→ **THE REQUEST**: Pick out and copy every line in the material below that contains the string "menu", matching uppercase and lowercase letters.

→ **RAW DATA**:

☆ ☆ ☆ ☆ ☆

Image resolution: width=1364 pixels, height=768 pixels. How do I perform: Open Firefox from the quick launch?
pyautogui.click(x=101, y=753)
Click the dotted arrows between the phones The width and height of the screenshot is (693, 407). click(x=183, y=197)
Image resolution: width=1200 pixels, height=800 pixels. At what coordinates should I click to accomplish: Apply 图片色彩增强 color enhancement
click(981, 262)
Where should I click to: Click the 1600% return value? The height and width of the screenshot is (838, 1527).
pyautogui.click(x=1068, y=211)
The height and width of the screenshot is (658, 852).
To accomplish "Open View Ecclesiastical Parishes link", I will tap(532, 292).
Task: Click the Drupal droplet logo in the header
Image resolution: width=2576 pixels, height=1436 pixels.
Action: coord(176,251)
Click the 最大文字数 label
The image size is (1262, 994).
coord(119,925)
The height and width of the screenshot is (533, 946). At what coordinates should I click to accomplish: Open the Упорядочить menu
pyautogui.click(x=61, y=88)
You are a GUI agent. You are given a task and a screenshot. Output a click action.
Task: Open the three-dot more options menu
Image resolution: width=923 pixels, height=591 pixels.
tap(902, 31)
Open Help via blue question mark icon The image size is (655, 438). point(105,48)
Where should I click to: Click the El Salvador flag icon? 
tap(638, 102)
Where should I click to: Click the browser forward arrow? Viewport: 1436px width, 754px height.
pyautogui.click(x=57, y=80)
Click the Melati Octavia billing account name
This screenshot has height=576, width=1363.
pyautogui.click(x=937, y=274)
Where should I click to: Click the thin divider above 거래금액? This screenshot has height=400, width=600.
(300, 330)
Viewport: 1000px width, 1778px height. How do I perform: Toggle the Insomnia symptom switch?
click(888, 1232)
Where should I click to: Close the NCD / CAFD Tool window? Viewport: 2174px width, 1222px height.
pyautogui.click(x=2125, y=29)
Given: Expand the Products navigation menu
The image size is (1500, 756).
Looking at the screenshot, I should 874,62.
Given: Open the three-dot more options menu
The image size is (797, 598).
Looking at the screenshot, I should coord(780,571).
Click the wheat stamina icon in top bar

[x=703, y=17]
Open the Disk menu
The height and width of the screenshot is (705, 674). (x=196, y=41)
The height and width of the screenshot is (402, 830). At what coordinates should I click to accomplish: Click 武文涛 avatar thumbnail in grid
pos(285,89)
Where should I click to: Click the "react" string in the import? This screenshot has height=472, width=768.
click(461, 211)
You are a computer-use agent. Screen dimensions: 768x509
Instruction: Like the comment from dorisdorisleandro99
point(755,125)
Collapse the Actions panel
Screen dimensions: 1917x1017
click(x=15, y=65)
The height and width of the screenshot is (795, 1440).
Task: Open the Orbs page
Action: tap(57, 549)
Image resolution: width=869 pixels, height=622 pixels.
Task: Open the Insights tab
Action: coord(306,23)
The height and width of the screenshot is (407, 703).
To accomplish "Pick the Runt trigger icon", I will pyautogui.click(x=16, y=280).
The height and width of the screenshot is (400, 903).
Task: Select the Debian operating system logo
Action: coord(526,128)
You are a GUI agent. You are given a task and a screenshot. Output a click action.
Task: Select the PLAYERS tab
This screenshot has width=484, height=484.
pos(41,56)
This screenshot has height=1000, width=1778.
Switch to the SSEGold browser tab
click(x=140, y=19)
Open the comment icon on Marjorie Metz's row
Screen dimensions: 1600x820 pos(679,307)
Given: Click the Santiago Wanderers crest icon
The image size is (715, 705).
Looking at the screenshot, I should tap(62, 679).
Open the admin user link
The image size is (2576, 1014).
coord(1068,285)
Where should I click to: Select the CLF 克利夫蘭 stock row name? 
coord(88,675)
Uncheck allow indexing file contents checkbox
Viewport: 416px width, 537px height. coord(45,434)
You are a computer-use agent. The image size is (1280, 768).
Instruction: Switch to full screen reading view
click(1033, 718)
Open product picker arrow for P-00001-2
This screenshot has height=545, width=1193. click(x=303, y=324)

☆ ☆ ☆ ☆ ☆

→ **RESULT**:
The height and width of the screenshot is (533, 946). At what coordinates should I click to accomplish: Open the Упорядочить menu
Task: Open the three-dot more options menu
Given: Expand the Products navigation menu
Given: Open the three-dot more options menu
Open the Disk menu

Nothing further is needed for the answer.